Passwords are a thing of the past

When you are in the cyber business, it's hard to escape your work. I see cyber risk everywhere. At home, when my kids would jot down passwords on scraps of paper, I talked with them about good cyber hygiene.

It has become my mission to help people -- at home and at work with federal government clients -- better understand how the world has changed. We must always protect and defend ourselves. Passwords should be a thing of past, as obsolete as the floppy disk or the dial-up modem. The cyber world has moved on, and now we need to catch up -- quickly.

Threats are no longer rogue hackers relishing the satisfaction of having infiltrated a protected network. Instead, more dangerous actors -- often sophisticated and state-sponsored cyber "terrorists" -- are persistently and quietly exploiting networks to obtain sensitive information for nefarious purposes.

The federal government, under the direction of federal CIO Tony Scott, is heading in the right direction with the focus on multifactor authentication. As part of Scott's directive, the government launched an accelerated cybersecurity sprint that required federal agencies to improve the security and resilience of their networks.

The initial focus on MFA is for privileged-user accounts, which are held by those who "have the keys to the kingdom" and can perform security-sensitive actions. Those actions include the ability to add, change and delete user accounts of all privilege levels; read, copy, change and delete any file on the system; install software, potentially including malware; and confer trust on new digital certificates and certificate authorities. Without MFA, an attacker possessing a privileged user's username and password could carry out those actions.

Adopting mandatory MFA can protect against cyberattacks because it increases the degree of difficulty for attackers by requiring more than a username and password. Requirements can include two or more types of factors, including:

1. Something you know (e.g., password or PIN).
2. Something you have (e.g., cryptographic hardware device, such as personal identity verification card or YubiKey).
3. Something you are (e.g., biometric, such as fingerprint, iris or face).

For example, PIV-enabled MFA requires the user to insert his or her PIV card (something the user has) into a card reader and enter a PIN (something the user knows) to unlock the PIV's digital certificates. The PIV card, which contains a microprocessor and memory, then participates in a cryptographic authentication process with the protected network or server. The cryptographic process cannot be duplicated by an attacker who does not possess the user's PIV and PIN.

Implementing MFA for privileged-user accounts is critical for security purposes but can be a cumbersome task that is complicated at many federal agencies by an intricate web of legacy applications. Often, those legacy systems do not offer out-of-the-box support for MFA and, as a result, are more difficult to PIV-enable.

Although challenging for many government agencies, there is a way to achieve MFA through a multi-tiered approach by:

1. Requiring PIV authentication where possible and rapidly implementing known technical solutions for environments that can support PIV.
2. Using other MFA tokens where available to eliminate remaining password-enabled accounts.
3. Determining mid- and long-term infrastructure changes required to PIV-enable all privileged-user accounts.

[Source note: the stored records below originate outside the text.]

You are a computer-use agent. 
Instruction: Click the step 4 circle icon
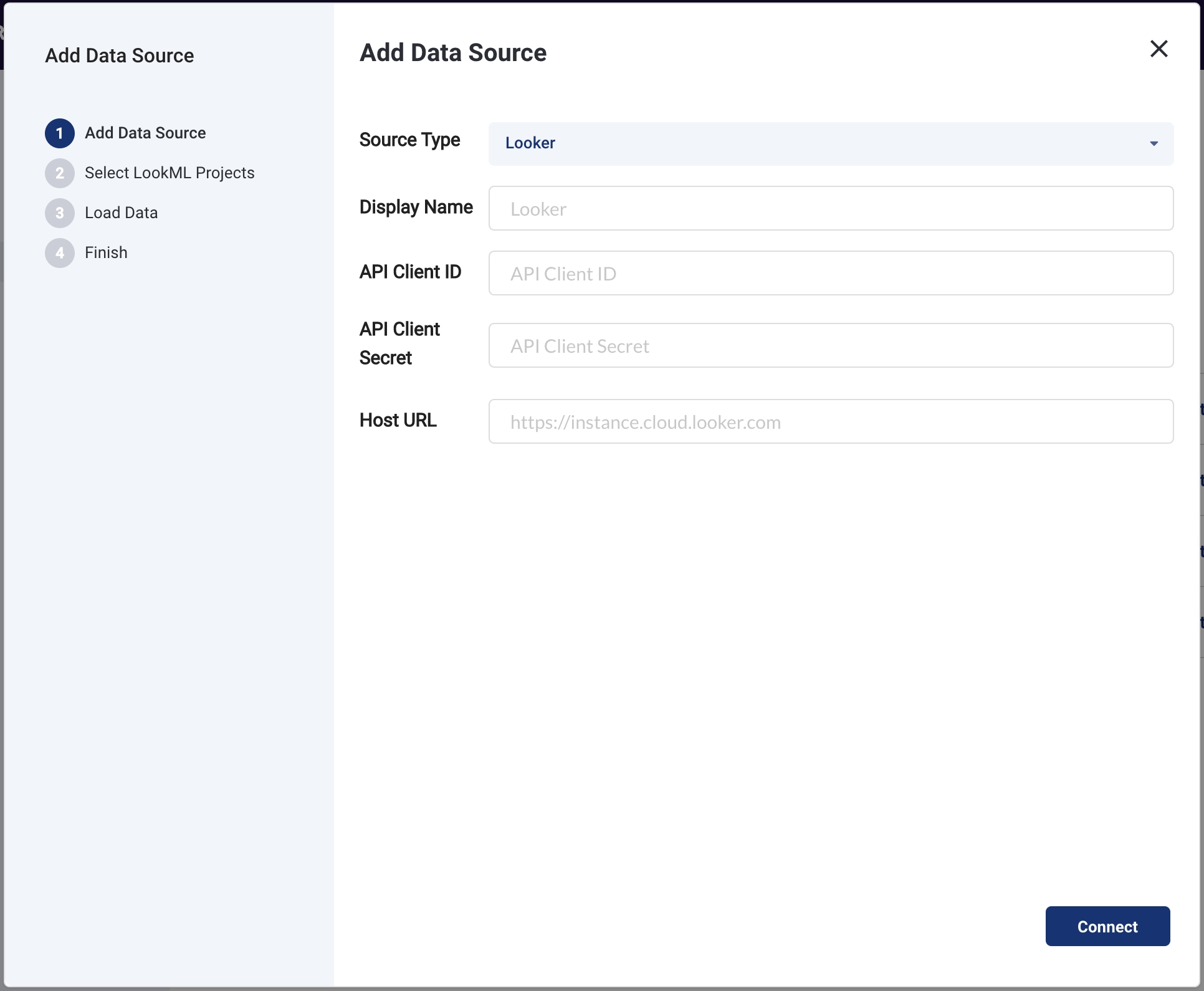tap(60, 253)
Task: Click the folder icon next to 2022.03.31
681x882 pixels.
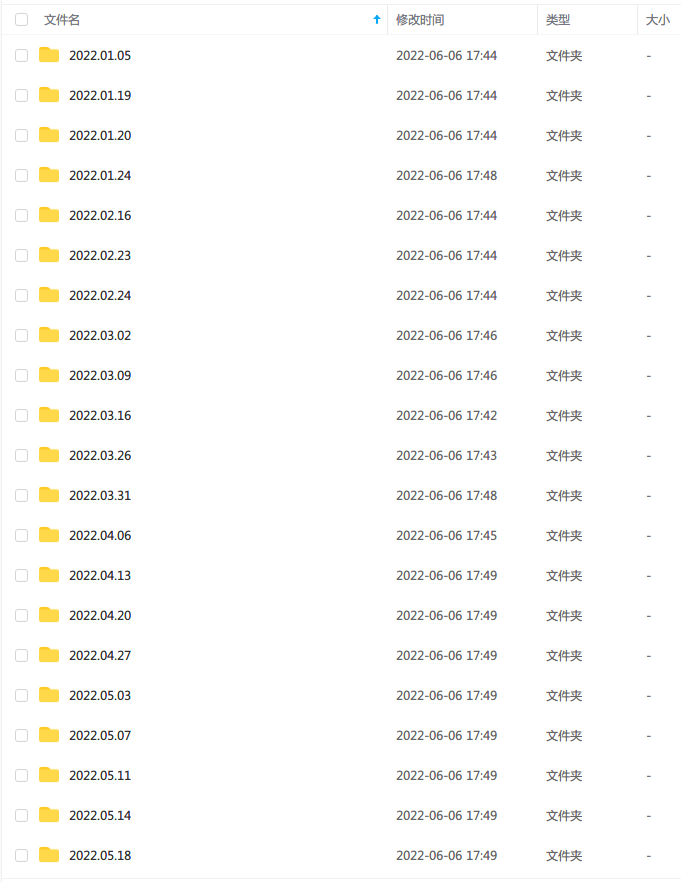Action: click(49, 495)
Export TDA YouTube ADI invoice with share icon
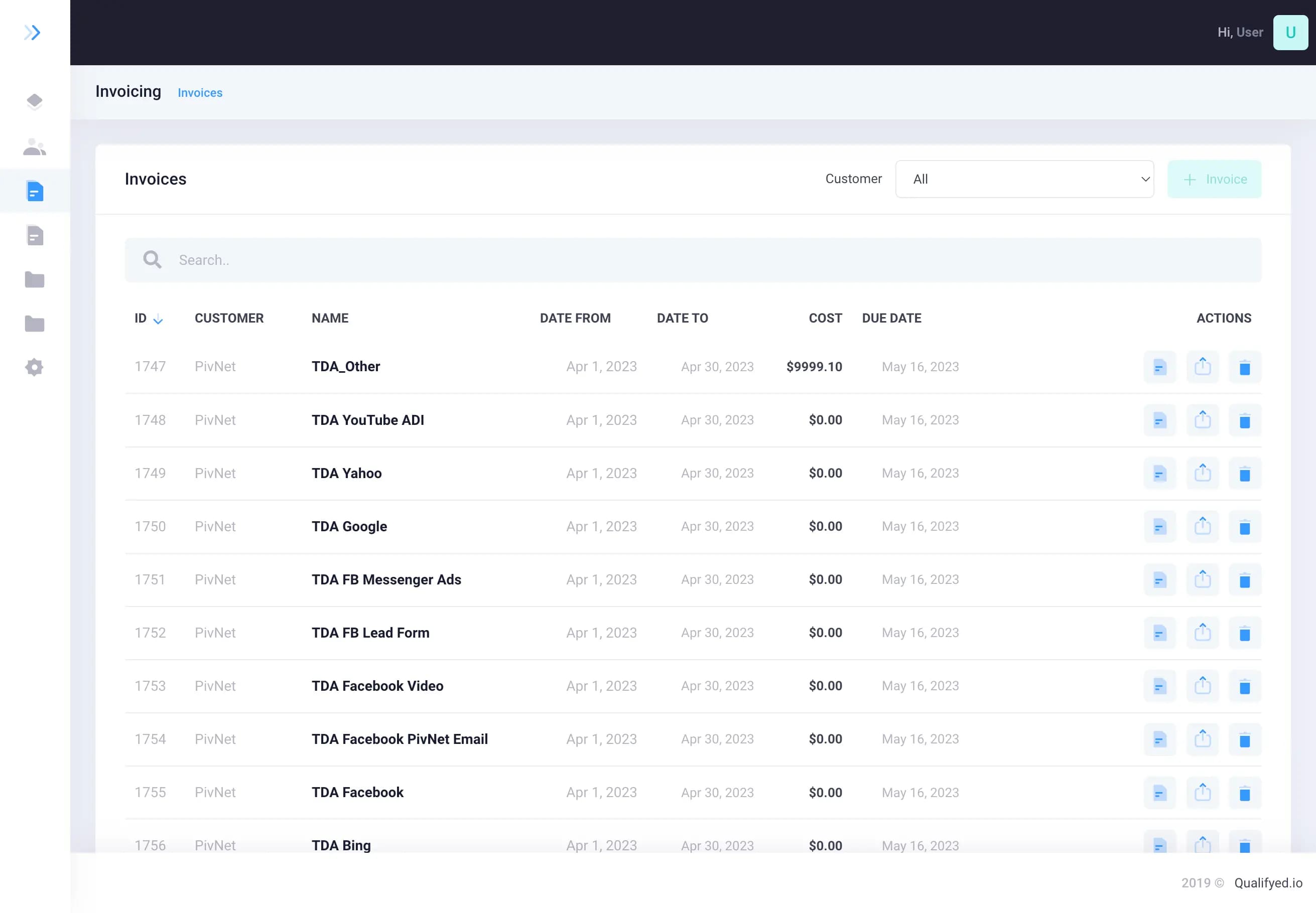The height and width of the screenshot is (913, 1316). tap(1202, 420)
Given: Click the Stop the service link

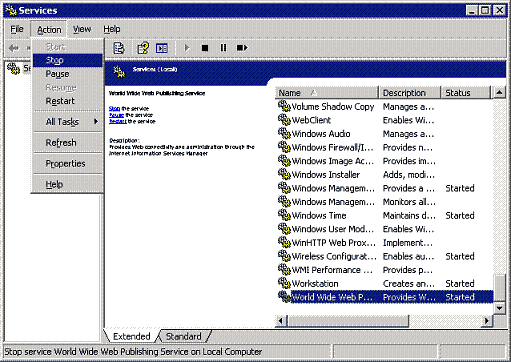Looking at the screenshot, I should coord(114,108).
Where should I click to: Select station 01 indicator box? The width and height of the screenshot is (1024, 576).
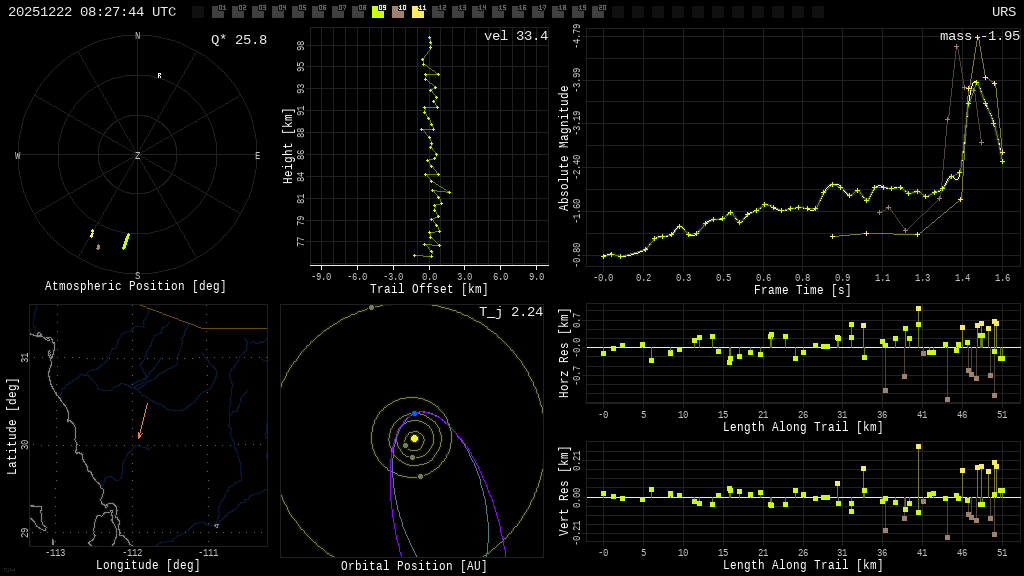[218, 12]
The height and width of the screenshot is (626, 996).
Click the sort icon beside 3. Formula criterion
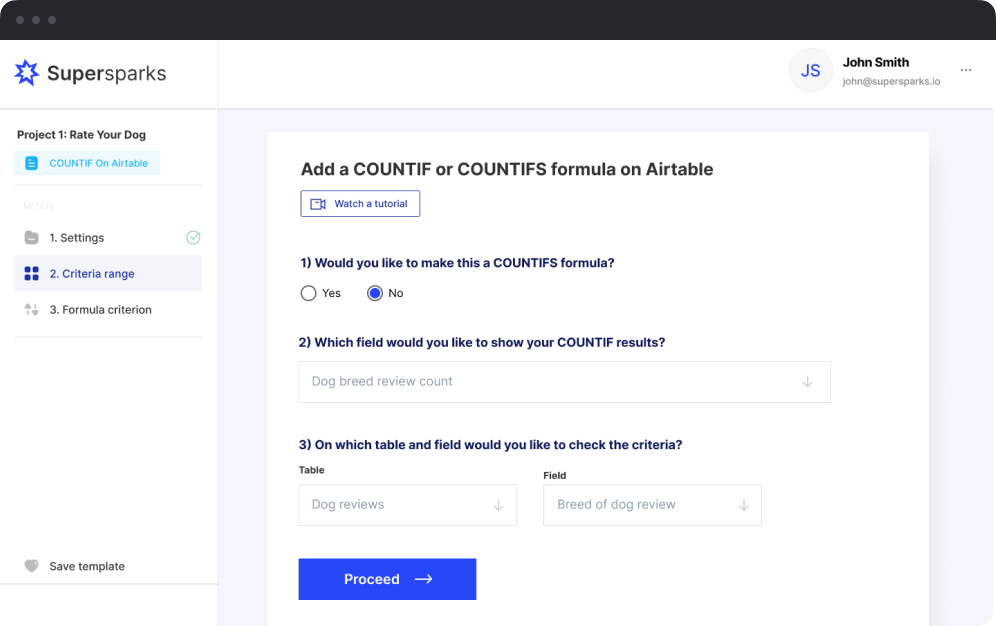coord(31,310)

The use of MFA is an effective first step, yet it is only one element of a comprehensive cyber defense strategy. Other critical components include:

• Policies and procedures to govern acceptable user behavior for privileged users and establish what constitutes anomalous behavior for monitoring and detection.
• Provisioning and privilege management of access privileges associated with privileged-user accounts to make sure that assigned privileges are still necessary.
• Account activity and network firewall log monitoring to discover anomalous behavior and detect attacks in order to respond in a timely fashion.
• Strong authentication for system-to-system communications to impede an attacker's ability to access system resources.
• Encryption of sensitive data to make it unreadable by intruders.
• Session recording and auditing to log privileged access and specific actions taken during a login session.
• Incident response and recovery capabilities to minimize and repair the impacts of successful attacks and restore normal business operations.

That holistic approach is what we at Deloitte call being secure, vigilant and resilient. To reduce and repair the impacts of attacks and restore normal business operations, the approach enables authentication, monitoring, incident response and recovery capabilities.

Although only part of a holistic approach, MFA is a necessary and critical step on the way to properly protecting federal systems and networks.